Changing patterns in HIV-1 non-B clade prevalence and diversity in Italy over three decades

Authors


  • *This work was presented in part at the 7th European HIV Drug Resistance Workshop held in Stockholm, Sweden, 25–27 March, 2009.

Dr Alessia Lai, Section of Infectious Diseases and Immunopathology, Department of Clinical Sciences, ‘L. Sacco’ Hospital, University of Milan, Via G.B. Grassi, 74, 20157 Milan, Italy. Tel: +39 02 503 19775; fax: +39 02 503 19768; e-mail: alessia.lai@unimi.it

Abstract

Background

HIV-1 non-B subtypes have recently entered Western Europe following immigration from other regions. The distribution of non-B clades and their association with demographic factors, over the entire course of the HIV-1 epidemic, have not been fully investigated in Italy.

Methods

We carried out a phylogenetic analysis of HIV-1 pol sequences derived from 3670 patients followed at 50 Italian clinical centres over nearly three decades.

Results

Overall, 417 patients (11.4%) carried non-B subtypes. The prevalence of non-B strains increased from 2.6% in 1980–1992 to 18.9% in 1993–2008 (P<0.0001) in a subset of 2479 subjects with a known year of diagnosis. A multivariate analysis on a subset of 1364 patients for whom relevant demographic data were available indicated that African ethnicity, heterosexual route of infection and year of diagnosis were independently associated with non-B HIV-1 infection (P≤0.0001). All pure subtypes, except for clade K, and seven circulating recombinant forms were detected, accounting for 56.6 and 34.1% of the non-B infections, respectively.
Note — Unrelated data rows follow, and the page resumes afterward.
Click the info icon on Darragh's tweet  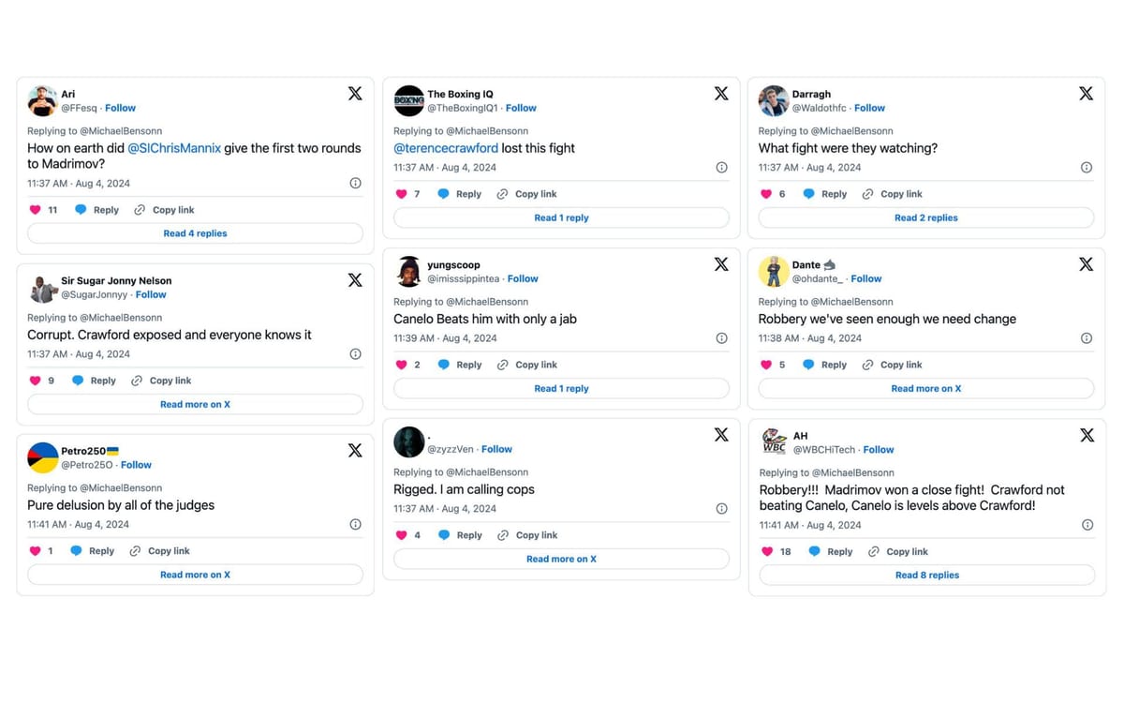tap(1086, 168)
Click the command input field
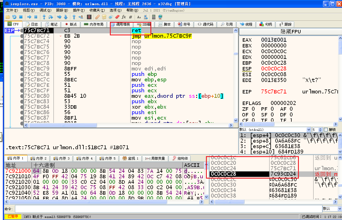Viewport: 342px width, 220px height. pos(168,209)
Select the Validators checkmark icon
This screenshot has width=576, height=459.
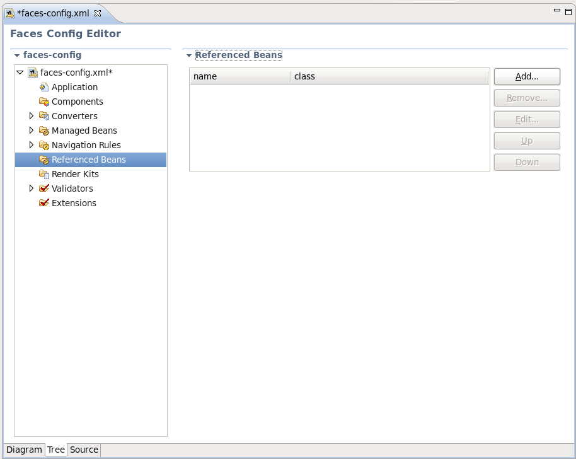tap(43, 189)
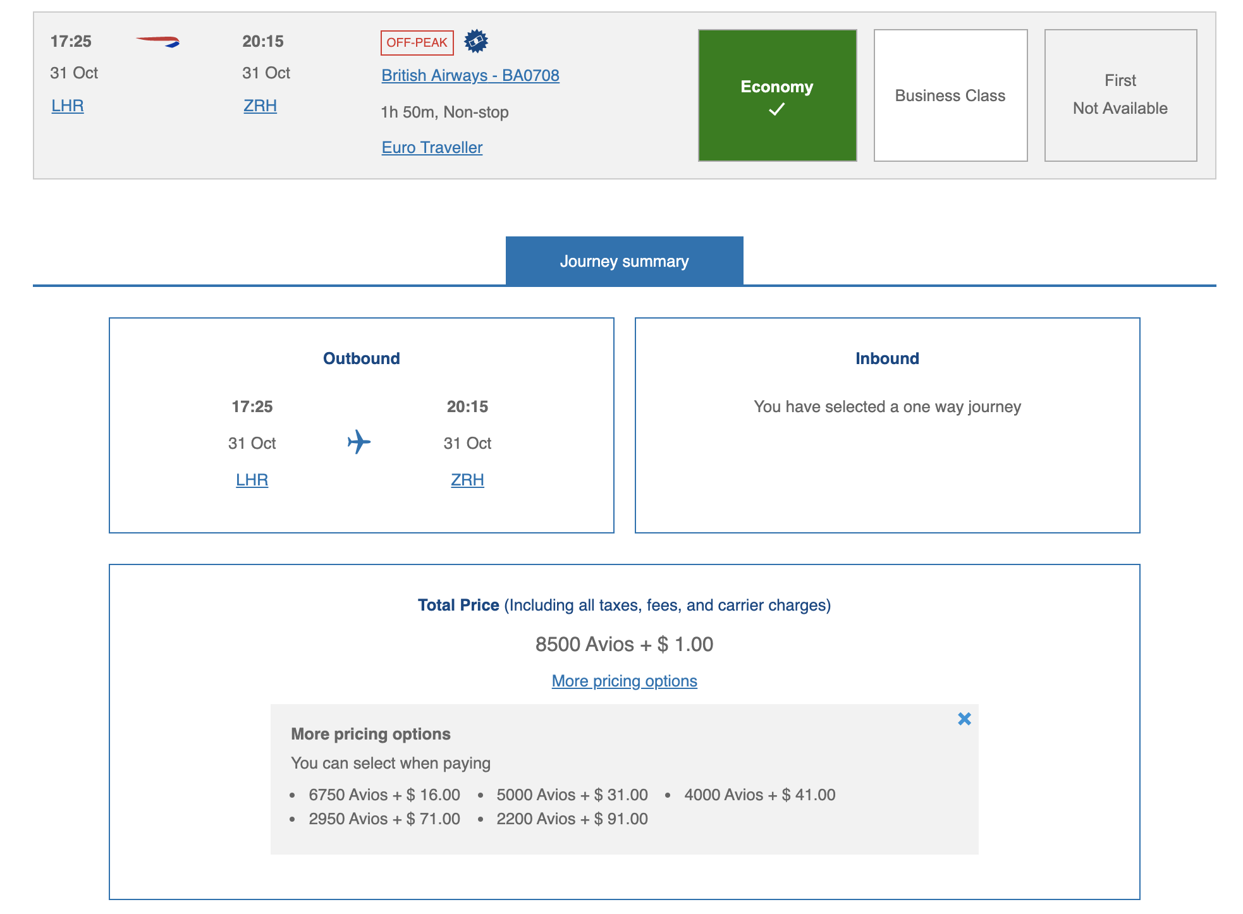1243x914 pixels.
Task: Click the OFF-PEAK label
Action: 417,42
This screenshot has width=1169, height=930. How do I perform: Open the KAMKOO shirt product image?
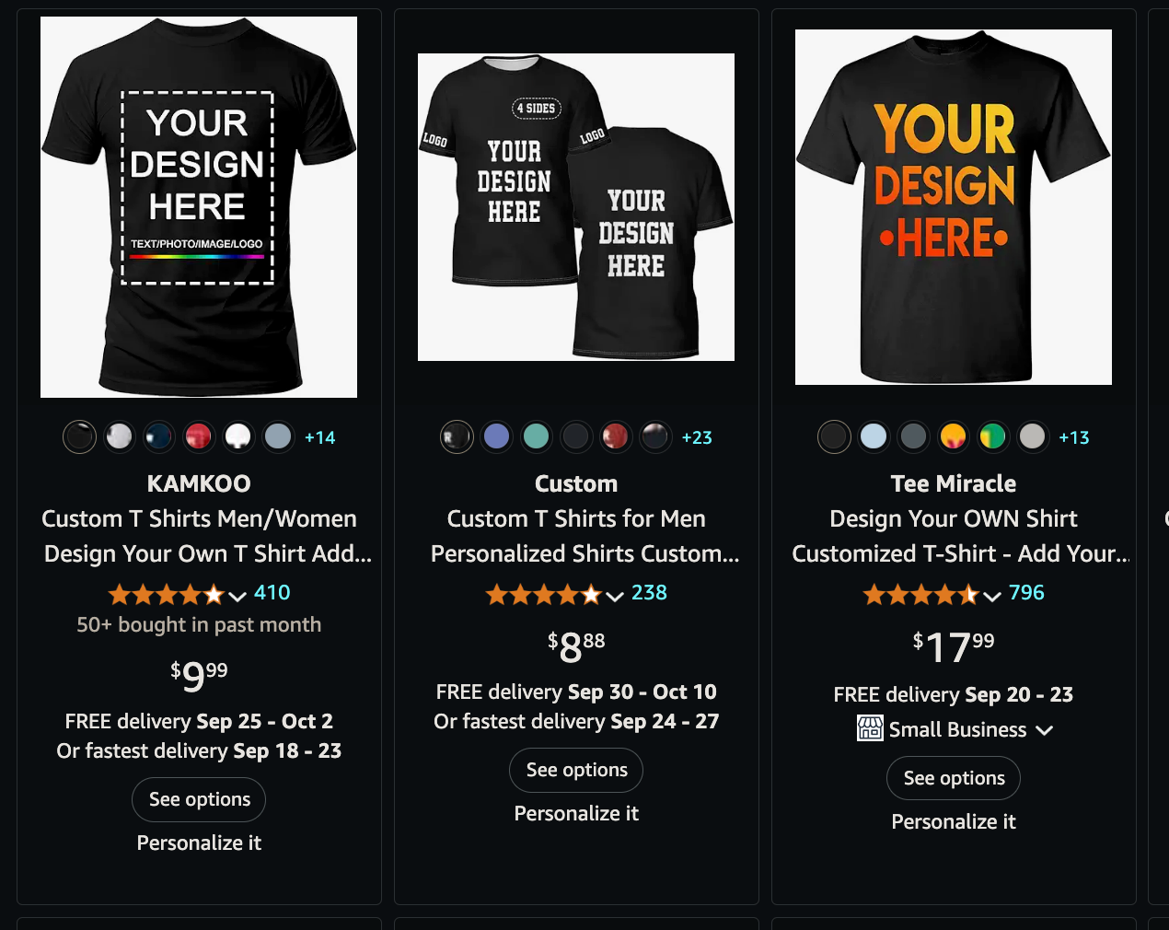[199, 207]
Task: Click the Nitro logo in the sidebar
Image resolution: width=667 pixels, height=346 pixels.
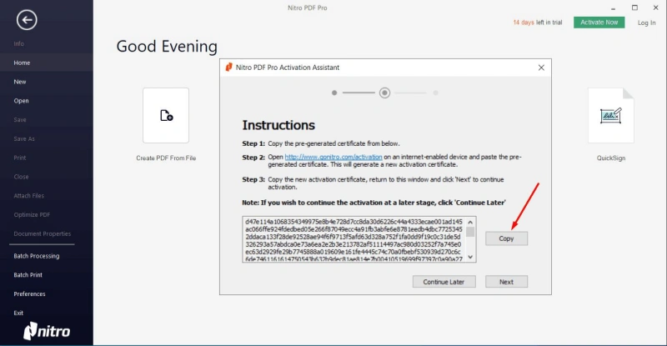Action: pyautogui.click(x=47, y=331)

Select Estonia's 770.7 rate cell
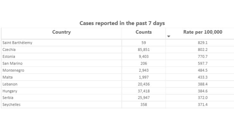203,56

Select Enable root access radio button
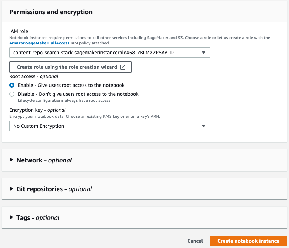(x=12, y=85)
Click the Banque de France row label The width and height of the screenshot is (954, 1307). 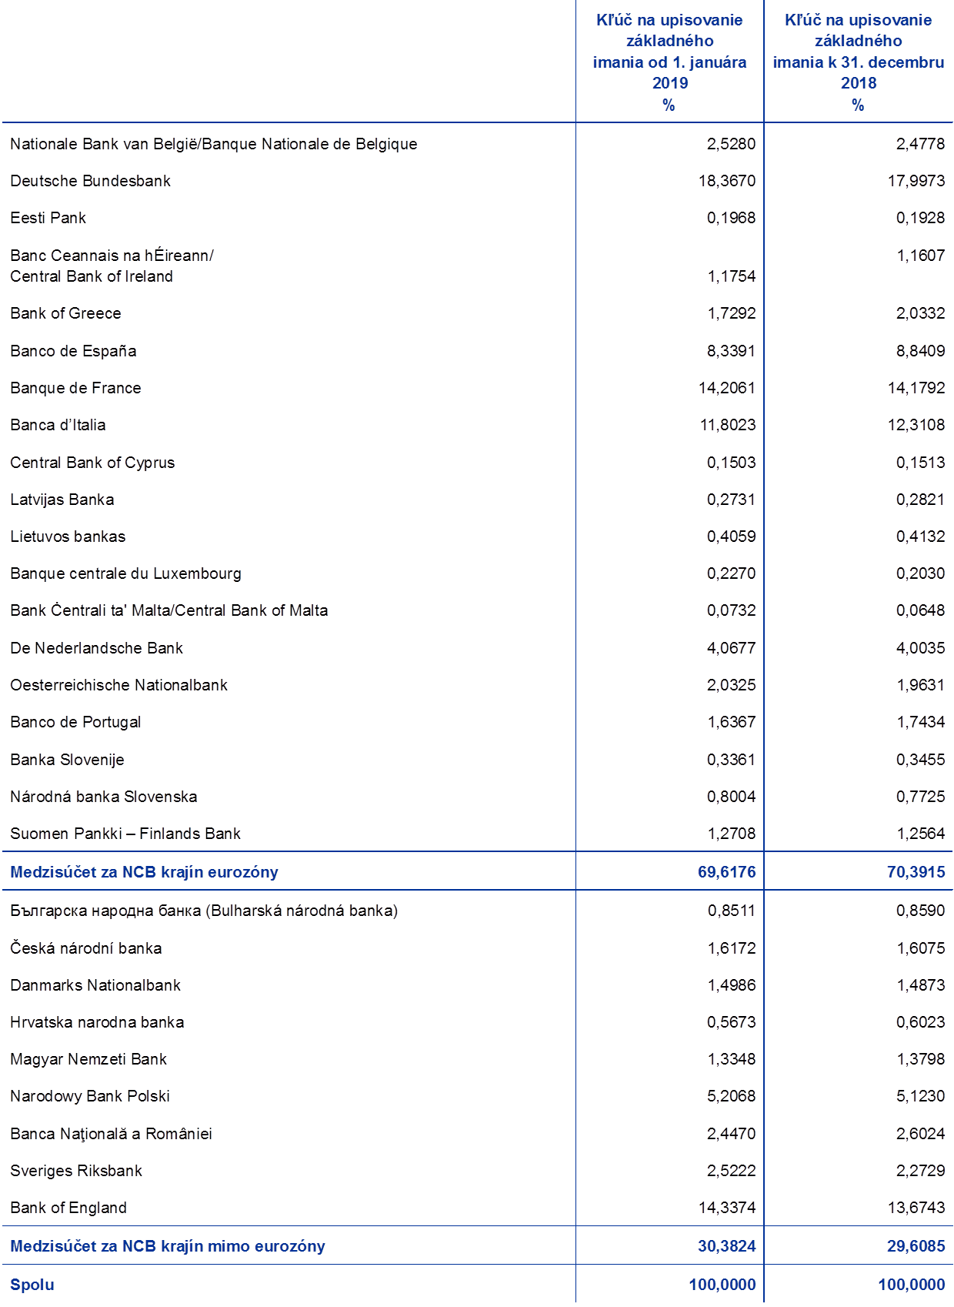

The F1 subtype was the most prevalent non-B clade among Europeans and was acquired heterosexually in half of this patient population. Unique recombinant forms accounted for 9.4% of the non-B sequences and showed a B/F1 recombination pattern in one-third of cases.

Conclusions

The circulation of non-B clades has significantly increased in Italy in association with demographic changes. Spread of the F1 subtype and B/F recombinants appears to predominate, which may result in a redistribution of the relative proportions of the different strains, and this could lead to overlapping epidemics. Thus, the HIV-1 landscape in Italy may in future be distinct from that of the rest of Europe.